◆ Assigned task
In the data that follows, every line containing the word "agent" should be returned.

Stored records:
-- -- --
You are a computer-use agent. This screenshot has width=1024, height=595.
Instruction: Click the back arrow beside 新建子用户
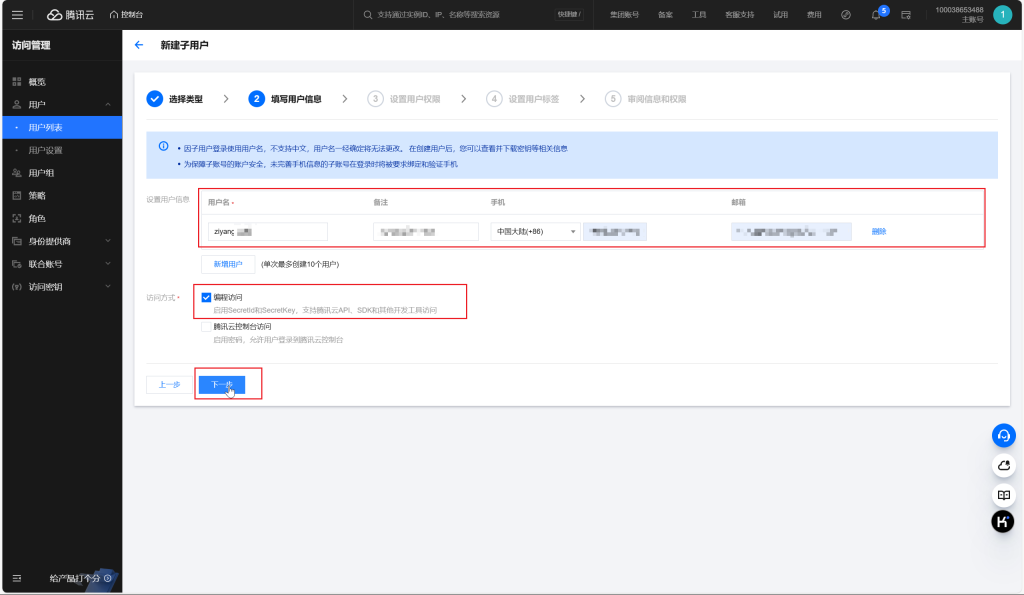pos(139,45)
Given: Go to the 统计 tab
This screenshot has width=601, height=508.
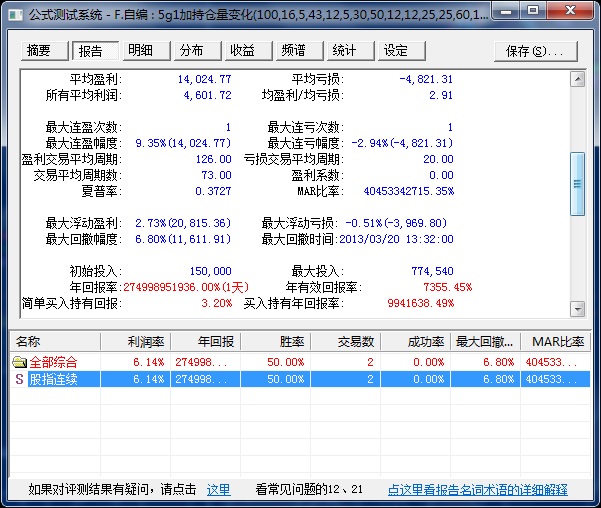Looking at the screenshot, I should [x=344, y=51].
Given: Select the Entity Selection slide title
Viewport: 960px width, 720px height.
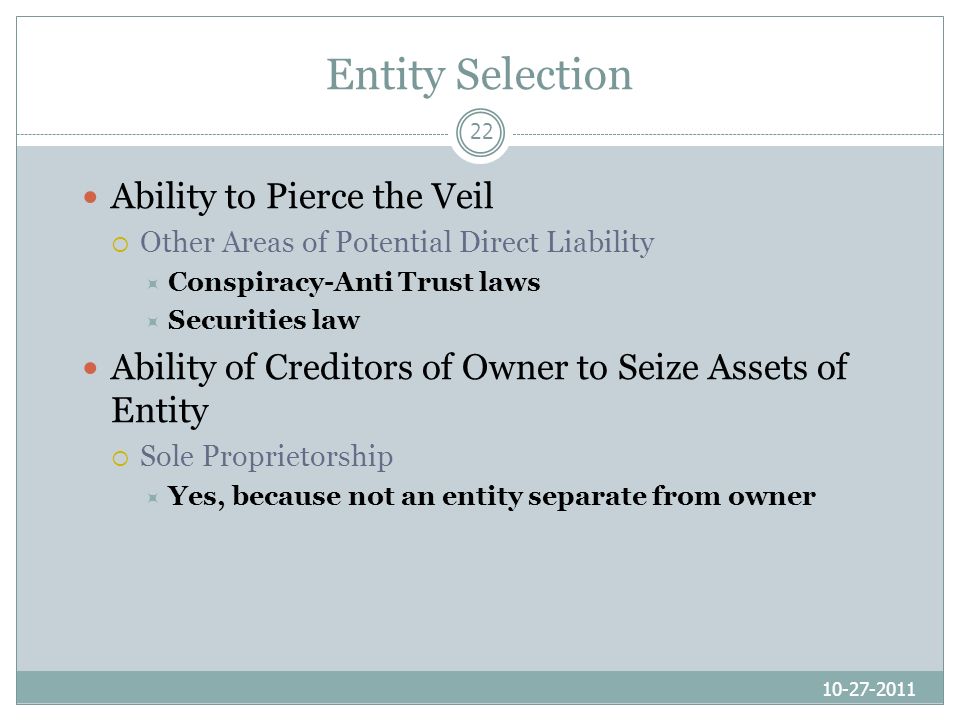Looking at the screenshot, I should 479,75.
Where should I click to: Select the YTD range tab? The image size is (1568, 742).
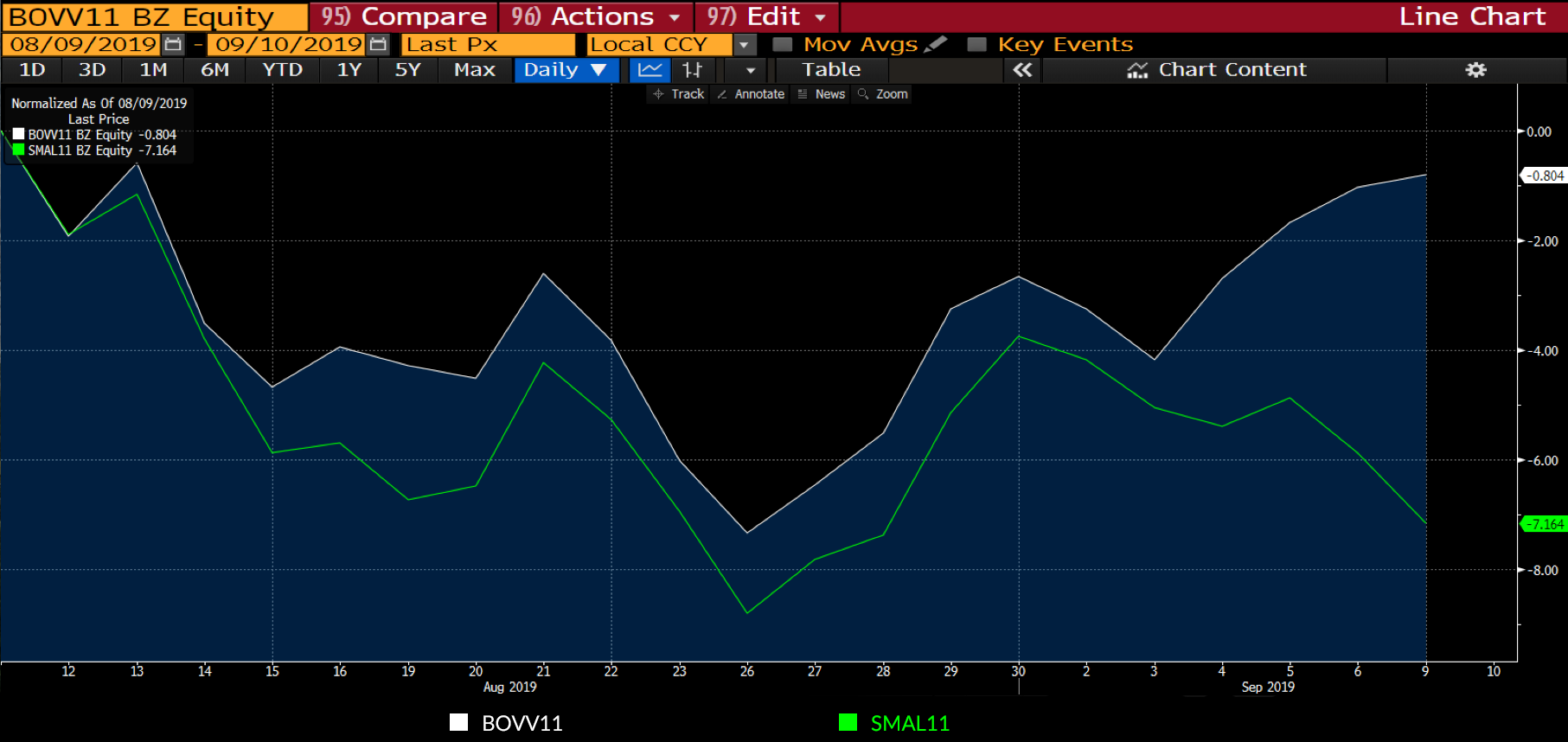(283, 70)
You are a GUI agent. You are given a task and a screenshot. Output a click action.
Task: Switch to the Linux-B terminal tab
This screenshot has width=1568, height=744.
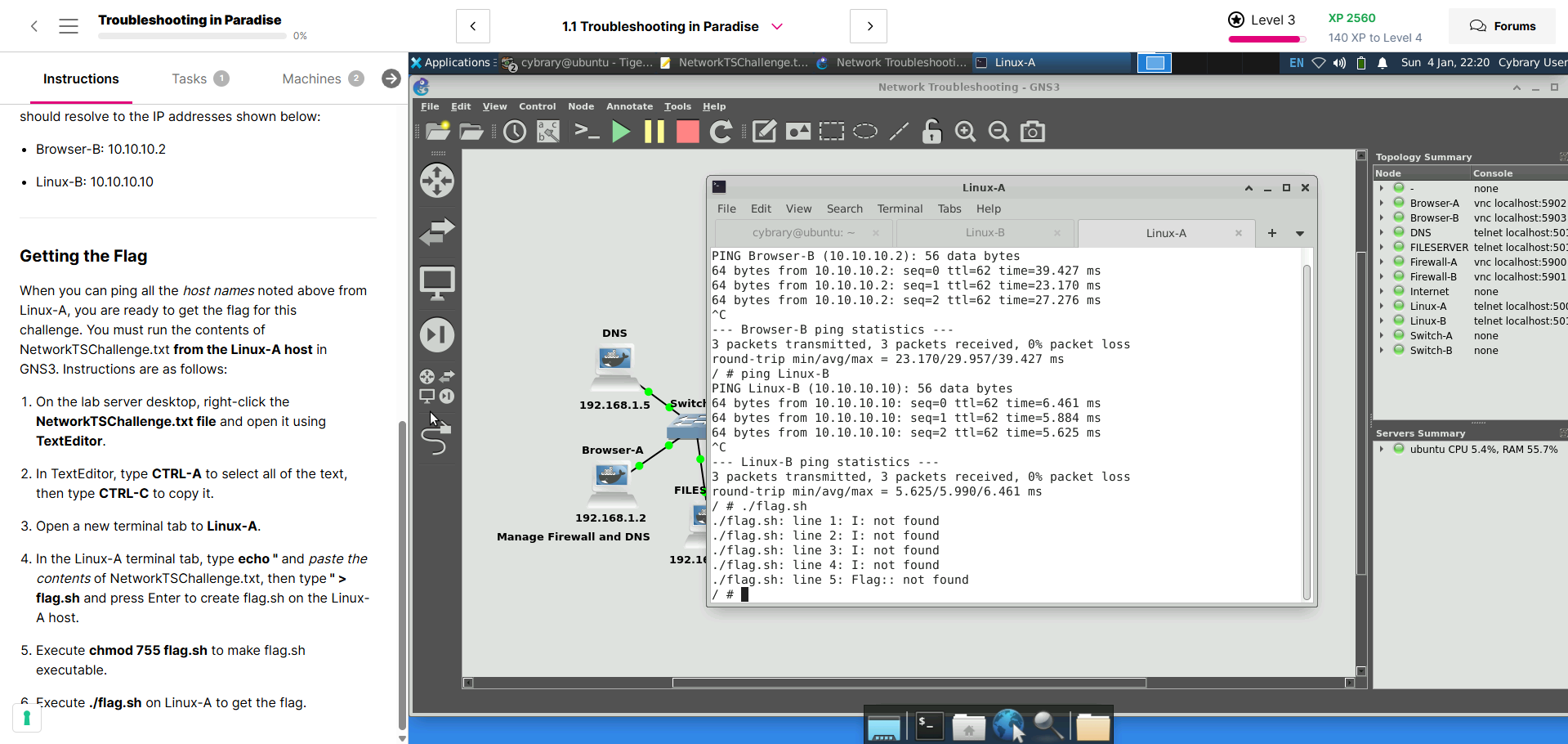click(x=985, y=233)
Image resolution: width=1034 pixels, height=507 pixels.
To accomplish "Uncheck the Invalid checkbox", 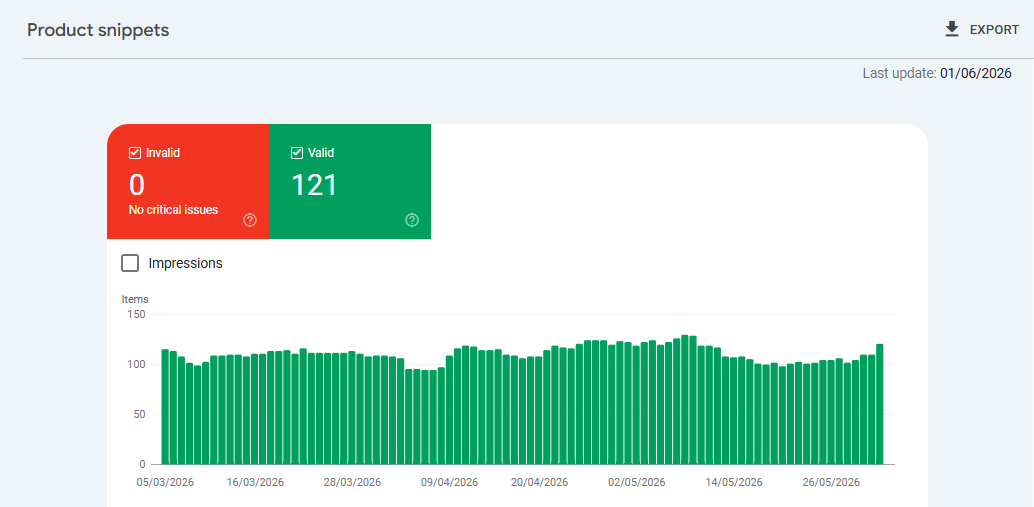I will [x=135, y=153].
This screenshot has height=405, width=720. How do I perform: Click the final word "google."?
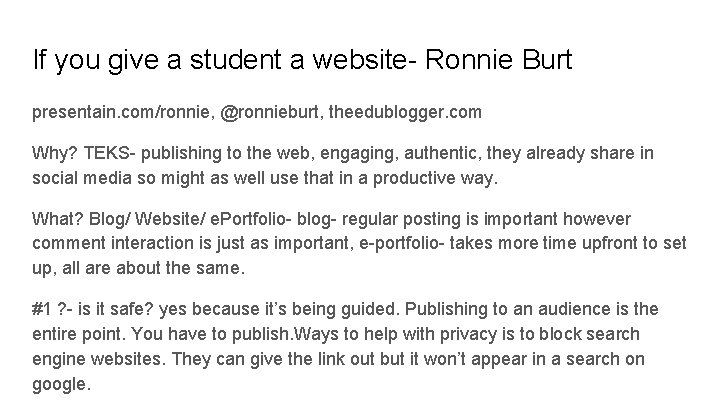[x=62, y=382]
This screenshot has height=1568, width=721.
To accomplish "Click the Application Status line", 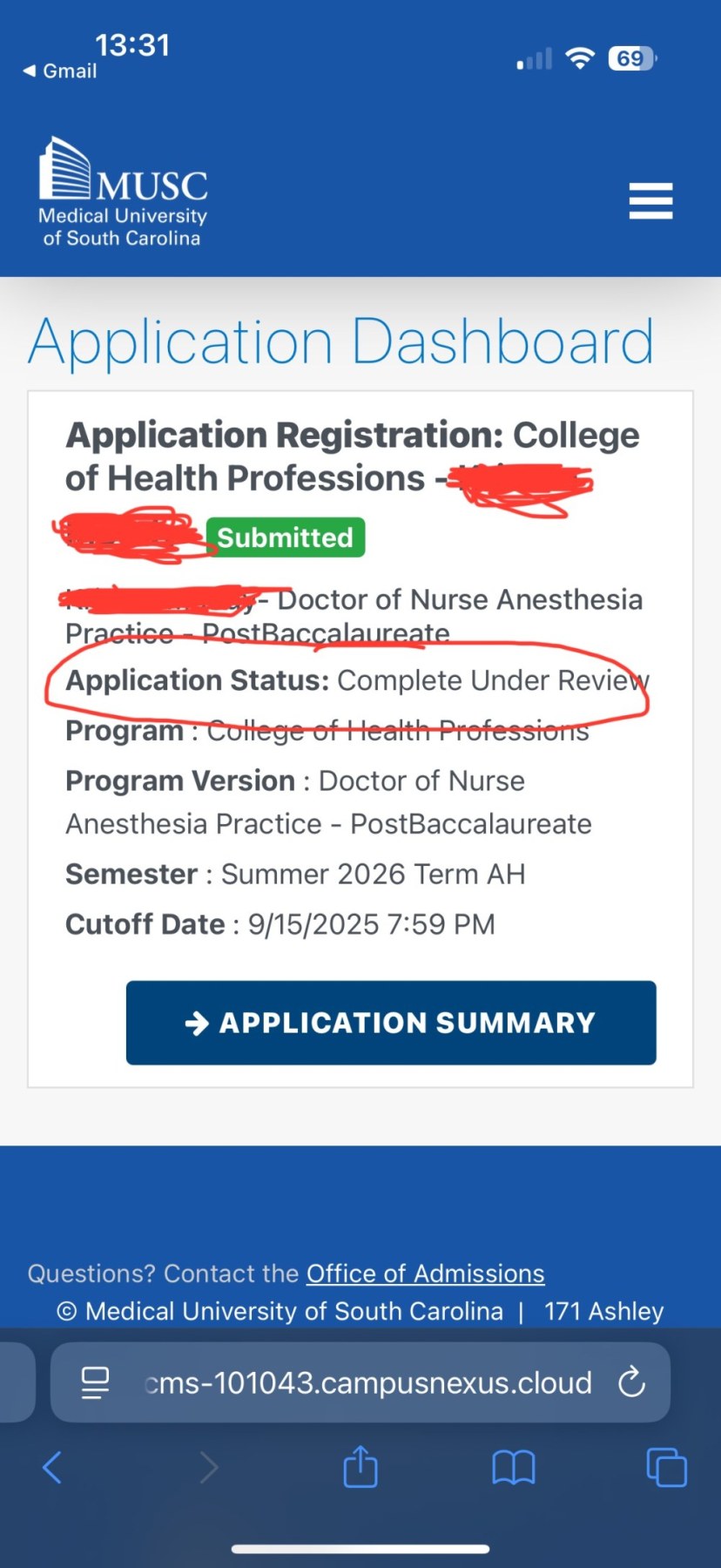I will (x=357, y=680).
-- -- --
◆ Written answer
You are a computer-use agent. This screenshot has width=1024, height=595.
You are a GUI agent. You are given a task and a screenshot. Output a click action.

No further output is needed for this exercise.